Hemos tenido la enorme suerte de poder despedirnos una ultima vez de ti en un tanatorio, compartir ese momento contigo y vivir una despedida como la que se tiene con cualquier ser querido cuando se marcha. No por querer humanizarte, sino porque el amor, el cariño y el vacío que dejas merecían una despedida a tu altura y equiparable a cualquier ser querido.
Ha sido un regalo poder decirte adiós, darte las gracias por todo lo vivido y acompañarte hasta el último momento Gracias por todo lo que nos has dado. Gracias por viajar desde tan lejos desde ves a saber donde para encontrarte con nosotros y convertirte en parte de nuestra familia.
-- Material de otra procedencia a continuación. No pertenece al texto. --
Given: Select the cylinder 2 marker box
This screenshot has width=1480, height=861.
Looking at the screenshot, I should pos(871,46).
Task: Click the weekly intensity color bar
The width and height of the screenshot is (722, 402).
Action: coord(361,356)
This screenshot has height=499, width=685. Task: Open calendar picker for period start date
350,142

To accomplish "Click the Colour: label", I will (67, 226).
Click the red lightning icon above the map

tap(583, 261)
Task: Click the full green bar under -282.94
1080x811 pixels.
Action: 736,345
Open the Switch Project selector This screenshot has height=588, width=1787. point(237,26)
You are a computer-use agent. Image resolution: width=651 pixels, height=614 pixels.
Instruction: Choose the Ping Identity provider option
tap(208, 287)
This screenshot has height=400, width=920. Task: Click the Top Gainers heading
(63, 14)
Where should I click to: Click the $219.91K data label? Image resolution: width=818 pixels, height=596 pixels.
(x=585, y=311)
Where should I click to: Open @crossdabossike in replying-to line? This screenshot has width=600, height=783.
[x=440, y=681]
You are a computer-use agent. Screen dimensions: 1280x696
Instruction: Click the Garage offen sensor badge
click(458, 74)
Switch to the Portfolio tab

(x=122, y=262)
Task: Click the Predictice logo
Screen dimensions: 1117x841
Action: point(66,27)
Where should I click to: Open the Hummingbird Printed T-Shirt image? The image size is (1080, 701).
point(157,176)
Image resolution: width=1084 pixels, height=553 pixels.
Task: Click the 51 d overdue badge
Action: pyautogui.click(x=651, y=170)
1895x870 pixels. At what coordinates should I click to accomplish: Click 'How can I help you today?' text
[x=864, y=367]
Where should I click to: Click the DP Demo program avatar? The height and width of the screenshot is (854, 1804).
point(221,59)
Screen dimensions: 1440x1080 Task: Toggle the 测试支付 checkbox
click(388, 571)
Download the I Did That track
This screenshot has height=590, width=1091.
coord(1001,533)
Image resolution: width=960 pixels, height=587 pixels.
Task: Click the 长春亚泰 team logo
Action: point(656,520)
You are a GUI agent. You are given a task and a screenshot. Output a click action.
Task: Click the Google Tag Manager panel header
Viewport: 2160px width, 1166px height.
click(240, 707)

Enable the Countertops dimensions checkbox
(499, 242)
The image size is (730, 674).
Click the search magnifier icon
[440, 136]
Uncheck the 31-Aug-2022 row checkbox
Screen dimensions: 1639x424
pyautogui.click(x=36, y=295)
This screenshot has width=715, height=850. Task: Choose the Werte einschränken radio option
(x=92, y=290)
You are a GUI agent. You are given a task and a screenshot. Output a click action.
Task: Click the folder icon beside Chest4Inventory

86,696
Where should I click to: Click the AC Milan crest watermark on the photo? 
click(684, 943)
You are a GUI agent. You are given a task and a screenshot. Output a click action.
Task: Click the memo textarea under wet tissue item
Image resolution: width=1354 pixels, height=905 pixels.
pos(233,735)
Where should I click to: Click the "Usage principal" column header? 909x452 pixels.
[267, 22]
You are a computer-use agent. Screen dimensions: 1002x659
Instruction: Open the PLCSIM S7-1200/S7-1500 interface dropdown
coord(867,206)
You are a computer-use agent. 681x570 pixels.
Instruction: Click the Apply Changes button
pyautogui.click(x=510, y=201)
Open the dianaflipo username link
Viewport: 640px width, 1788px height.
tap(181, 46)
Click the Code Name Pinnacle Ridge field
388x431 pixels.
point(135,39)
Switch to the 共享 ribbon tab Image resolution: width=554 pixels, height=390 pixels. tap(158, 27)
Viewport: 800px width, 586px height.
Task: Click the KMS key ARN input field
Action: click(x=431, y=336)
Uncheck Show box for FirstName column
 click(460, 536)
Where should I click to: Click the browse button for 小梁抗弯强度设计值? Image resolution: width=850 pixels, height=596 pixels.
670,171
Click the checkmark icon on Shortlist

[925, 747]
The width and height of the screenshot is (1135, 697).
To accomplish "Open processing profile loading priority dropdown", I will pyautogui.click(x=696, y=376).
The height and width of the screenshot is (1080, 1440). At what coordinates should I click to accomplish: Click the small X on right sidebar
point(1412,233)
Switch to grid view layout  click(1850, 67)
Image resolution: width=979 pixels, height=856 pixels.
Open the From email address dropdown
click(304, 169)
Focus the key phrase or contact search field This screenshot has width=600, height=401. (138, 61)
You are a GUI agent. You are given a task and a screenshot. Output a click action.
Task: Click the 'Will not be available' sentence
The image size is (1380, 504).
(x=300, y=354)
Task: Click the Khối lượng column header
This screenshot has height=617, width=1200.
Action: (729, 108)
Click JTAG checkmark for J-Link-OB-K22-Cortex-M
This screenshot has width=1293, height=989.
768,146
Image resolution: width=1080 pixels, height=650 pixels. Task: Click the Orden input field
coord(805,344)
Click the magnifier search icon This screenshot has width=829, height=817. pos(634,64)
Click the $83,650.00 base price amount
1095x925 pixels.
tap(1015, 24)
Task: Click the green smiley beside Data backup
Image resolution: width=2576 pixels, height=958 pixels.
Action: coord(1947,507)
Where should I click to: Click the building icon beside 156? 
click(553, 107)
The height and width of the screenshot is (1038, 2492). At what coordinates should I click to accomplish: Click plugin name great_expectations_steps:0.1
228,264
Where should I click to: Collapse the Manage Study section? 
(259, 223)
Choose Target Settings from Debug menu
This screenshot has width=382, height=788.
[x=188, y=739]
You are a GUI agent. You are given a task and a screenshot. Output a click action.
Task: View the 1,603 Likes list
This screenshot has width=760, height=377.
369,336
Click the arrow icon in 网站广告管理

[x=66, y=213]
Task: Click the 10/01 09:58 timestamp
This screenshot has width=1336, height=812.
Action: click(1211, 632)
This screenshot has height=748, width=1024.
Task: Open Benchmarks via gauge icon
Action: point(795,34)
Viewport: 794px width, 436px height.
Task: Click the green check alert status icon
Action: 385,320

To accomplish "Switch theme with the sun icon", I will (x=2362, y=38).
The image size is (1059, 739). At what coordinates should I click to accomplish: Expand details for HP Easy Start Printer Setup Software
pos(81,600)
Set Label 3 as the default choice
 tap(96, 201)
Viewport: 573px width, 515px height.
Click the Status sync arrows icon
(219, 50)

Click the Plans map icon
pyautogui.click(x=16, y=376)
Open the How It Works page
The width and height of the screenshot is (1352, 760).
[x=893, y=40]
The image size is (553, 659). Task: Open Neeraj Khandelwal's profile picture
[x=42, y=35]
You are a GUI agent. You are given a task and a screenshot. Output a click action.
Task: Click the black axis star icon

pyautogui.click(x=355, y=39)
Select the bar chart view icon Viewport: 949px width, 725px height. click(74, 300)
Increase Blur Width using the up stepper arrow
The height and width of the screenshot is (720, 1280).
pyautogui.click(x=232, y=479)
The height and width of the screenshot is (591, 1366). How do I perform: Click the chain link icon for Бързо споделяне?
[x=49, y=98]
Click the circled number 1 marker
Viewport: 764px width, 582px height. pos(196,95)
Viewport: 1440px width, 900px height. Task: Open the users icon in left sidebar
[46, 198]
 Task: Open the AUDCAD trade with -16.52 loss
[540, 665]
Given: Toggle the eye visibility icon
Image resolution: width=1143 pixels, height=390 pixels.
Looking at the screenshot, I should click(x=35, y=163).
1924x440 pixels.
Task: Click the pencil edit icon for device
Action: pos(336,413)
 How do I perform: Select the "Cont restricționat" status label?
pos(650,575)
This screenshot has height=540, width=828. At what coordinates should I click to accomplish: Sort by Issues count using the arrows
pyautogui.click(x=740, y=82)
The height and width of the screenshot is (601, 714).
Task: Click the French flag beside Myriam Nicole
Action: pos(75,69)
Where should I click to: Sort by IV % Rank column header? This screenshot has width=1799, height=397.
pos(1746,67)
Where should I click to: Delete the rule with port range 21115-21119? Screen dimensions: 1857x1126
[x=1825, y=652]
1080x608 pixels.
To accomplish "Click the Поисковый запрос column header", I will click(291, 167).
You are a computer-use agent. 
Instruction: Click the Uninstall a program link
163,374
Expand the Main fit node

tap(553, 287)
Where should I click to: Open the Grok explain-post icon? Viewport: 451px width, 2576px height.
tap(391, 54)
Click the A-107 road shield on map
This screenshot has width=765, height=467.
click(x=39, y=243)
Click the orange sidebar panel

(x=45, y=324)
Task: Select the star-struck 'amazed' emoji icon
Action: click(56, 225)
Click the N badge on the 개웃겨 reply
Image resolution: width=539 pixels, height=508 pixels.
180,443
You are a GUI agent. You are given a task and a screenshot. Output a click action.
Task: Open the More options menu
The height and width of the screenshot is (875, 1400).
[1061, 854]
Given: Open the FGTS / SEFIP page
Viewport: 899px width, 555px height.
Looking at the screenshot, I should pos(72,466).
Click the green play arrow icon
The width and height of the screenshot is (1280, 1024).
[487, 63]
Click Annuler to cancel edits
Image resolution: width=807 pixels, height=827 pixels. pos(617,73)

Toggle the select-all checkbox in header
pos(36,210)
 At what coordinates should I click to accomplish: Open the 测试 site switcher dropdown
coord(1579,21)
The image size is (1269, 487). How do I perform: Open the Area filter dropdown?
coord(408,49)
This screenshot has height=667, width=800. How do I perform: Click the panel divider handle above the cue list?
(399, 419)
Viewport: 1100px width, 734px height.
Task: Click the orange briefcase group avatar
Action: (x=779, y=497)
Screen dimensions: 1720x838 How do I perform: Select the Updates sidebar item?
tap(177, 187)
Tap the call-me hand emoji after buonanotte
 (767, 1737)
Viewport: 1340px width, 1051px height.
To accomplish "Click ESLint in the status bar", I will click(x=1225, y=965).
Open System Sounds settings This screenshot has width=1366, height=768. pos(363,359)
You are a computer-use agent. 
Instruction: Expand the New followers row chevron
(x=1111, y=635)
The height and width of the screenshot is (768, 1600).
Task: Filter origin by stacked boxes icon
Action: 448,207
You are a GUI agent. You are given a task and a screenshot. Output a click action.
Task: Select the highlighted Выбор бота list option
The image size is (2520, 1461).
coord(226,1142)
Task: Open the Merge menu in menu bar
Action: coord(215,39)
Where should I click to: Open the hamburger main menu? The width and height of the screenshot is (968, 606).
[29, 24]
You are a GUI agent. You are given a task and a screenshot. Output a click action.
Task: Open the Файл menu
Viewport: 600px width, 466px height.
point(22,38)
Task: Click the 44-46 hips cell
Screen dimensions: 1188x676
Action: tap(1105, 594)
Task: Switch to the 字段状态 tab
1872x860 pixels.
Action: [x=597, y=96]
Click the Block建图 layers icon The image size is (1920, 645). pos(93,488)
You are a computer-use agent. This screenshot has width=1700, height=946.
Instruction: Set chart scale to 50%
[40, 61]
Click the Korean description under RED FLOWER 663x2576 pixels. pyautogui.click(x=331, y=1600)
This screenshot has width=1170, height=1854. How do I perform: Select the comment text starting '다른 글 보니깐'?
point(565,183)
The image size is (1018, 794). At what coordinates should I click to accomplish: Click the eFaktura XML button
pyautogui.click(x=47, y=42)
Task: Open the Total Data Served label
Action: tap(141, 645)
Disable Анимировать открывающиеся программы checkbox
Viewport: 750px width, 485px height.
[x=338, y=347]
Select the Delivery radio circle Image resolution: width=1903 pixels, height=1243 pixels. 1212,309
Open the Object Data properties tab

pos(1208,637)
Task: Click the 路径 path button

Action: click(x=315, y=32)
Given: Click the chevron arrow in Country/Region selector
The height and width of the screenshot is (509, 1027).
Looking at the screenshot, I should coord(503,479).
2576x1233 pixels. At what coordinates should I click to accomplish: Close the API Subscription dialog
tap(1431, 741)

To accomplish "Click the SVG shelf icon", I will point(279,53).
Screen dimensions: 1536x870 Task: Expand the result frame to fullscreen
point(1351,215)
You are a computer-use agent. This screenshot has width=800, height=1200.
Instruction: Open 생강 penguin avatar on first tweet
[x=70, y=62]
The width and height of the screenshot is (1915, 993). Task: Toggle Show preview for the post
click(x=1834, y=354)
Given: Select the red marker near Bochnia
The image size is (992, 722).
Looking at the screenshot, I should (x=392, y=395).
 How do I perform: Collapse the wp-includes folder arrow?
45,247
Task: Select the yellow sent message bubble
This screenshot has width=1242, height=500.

Gracias por cada momento compartido, por cada alegría y por cada recuerdo que nos dejas.
Y gracias también a tu padre por la locura que cometió al decidir ir a por ti sin tener ni mayor idea su locura, junto a mi locura de no hacerle ninguna pregunta, a coger el coche e ir a conocerte sin pensarlo dos veces.
Sin saberlo, aquel día íbamos a encontrar a uno de los compañeros más especiales de nuestra vida. Nuestro niño..
Te has ido demasiado pronto y eso duele. Nos habrían gustado muchos más años a tu lado. Pero por encima de todo queda la suerte inmensa de haberte conocido, de haberte querido y de haber sido queridos por ti.
Te quiero mucho, Daron. Gracias por todo. Nunca dejarás de formar parte de nosotros. Ahora podrás acompañarnos siempre que tú decidas.